Under the agreement clinched on Wednesday between member states and the European Parliament, 40% of the funding will come from front-loaded government auctions of emissions allowances, according to two EU officials with knowledge of the talks. The remaining 60% will be raised through sales of permits earmarked for an innovative technologies fund, which will then be partly replenished by certificates temporarily withheld from circulation and parked in the Market Stability Reserve.

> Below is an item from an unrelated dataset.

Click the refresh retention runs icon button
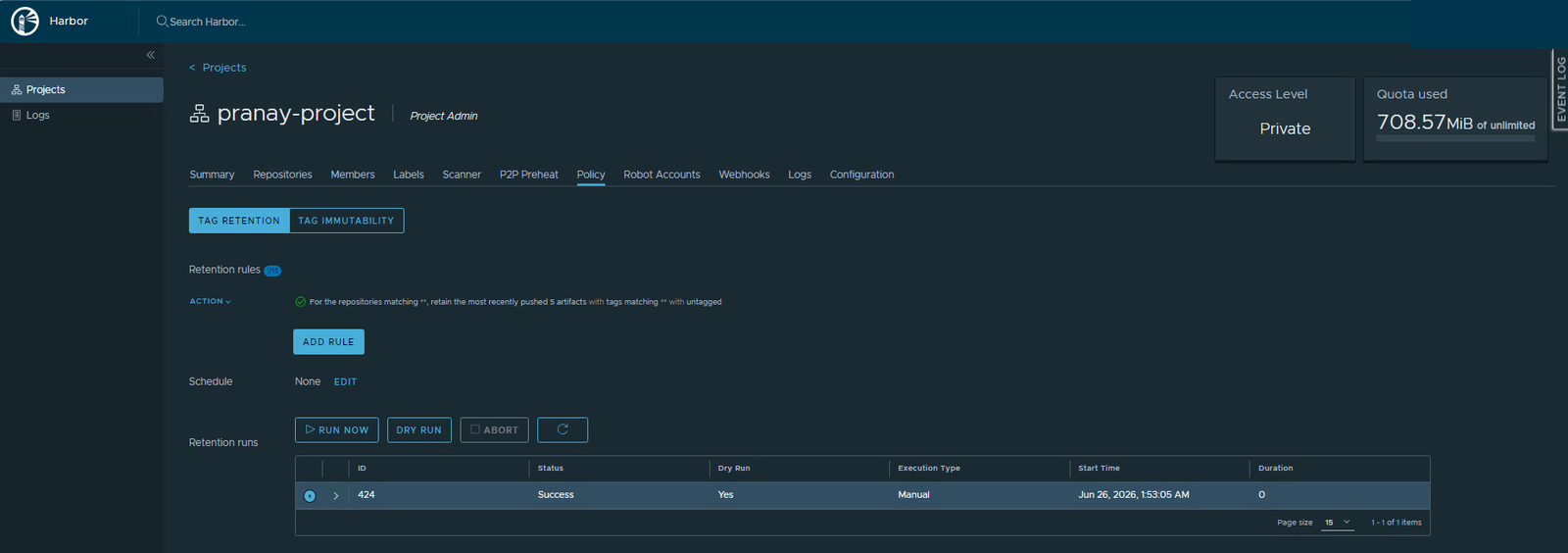1568x553 pixels. 563,429
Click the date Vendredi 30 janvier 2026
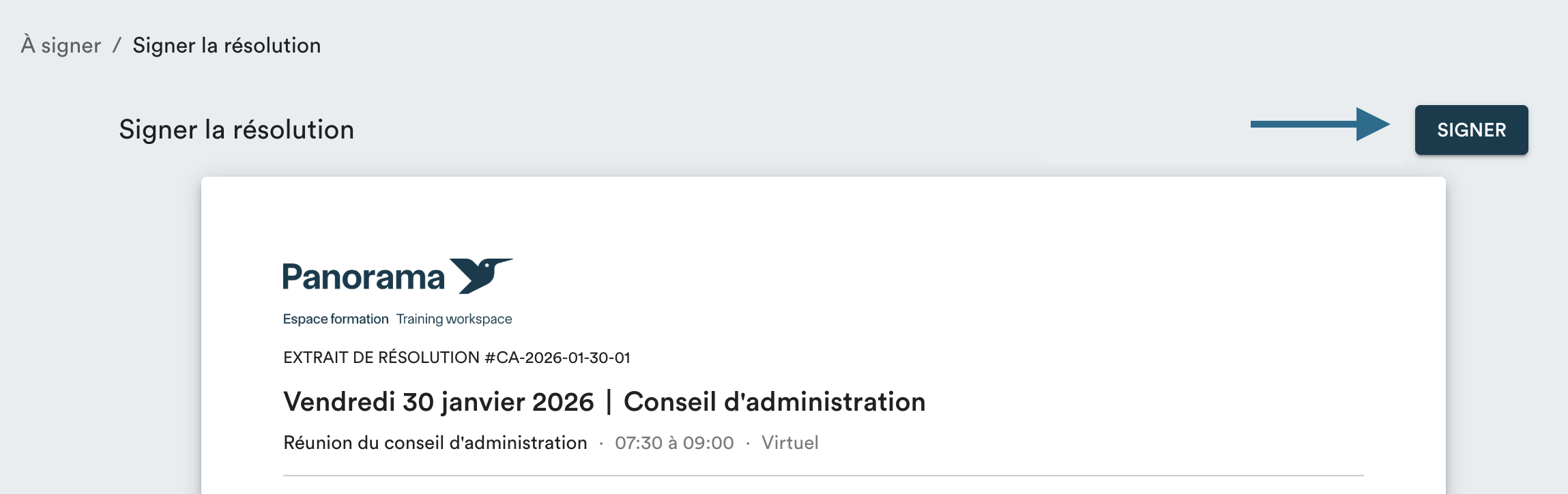The height and width of the screenshot is (494, 1568). pyautogui.click(x=439, y=402)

The funding structure marks a change from an original proposal put forward in May by the European Commission, which wanted the MSR to be the sole funding source for the RePowerEU strategy, a move criticized by investors for undermining regulatory certainty. The commission defended the plan, saying the bloc needed to act quickly to accelerate the shift to renewables and diversify its gas supply sources amid a cut in deliveries from Russia.

“It’s important to address the triple crisis: Europe’s dependency on Russia, high energy prices and climate,” said Peter Liese, the lead negotiator on the funding for the European Parliament. “This is a balanced deal. The important signal is that European industry will be supported in its decarbonization.”

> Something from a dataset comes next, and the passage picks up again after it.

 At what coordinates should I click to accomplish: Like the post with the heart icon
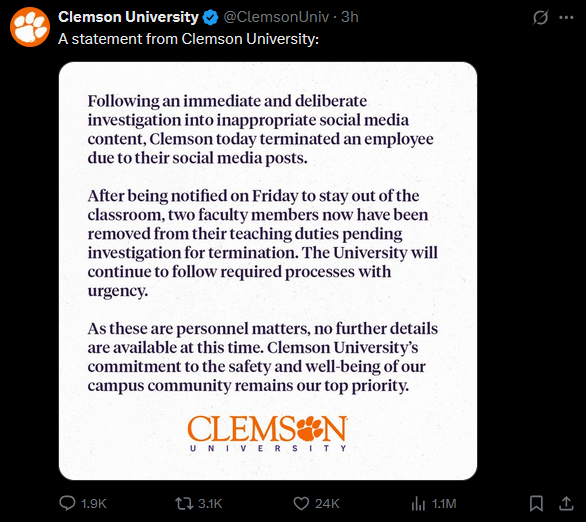301,503
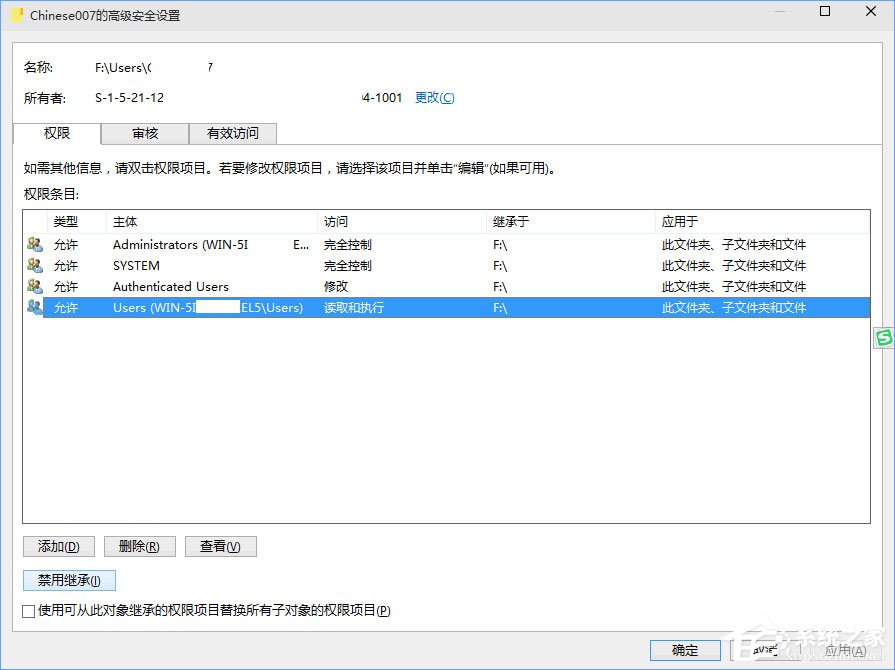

Benchmark EU carbon permits closed at €88.64 a ton on Tuesday, having almost tripled over the past two years. Under the deal, the innovation fund will be replenished with allowances from the EU Emissions Trading System’s stability reserve to compensate for 10% of the financing package. 

Created to automatically stabilize the carbon market, the reserve started operating in 2019 by withholding from trading a share of certificates to alleviate a glut that had for years weighed on pollution prices. At the end of last year, it held 2.6 billion allowances, enough to cover almost three times the bloc’s entire emissions in the second quarter. 

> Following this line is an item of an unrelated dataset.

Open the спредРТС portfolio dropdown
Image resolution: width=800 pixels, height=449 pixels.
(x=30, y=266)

While the MSR is currently absorbing excess permits, it’s forecast to gradually start releasing the allowances back to the market in several years as the number in circulation drops in line with shrinking pollution limits.

The Innovation Fund currently has 450 million allowances that will be monetized over the 2021-30 period. During the talks that stretched into early morning in Europe on Wednesday, the commission, member states and the parliament agreed that its size should be increased as part of ongoing negotiations on a reform of the carbon market.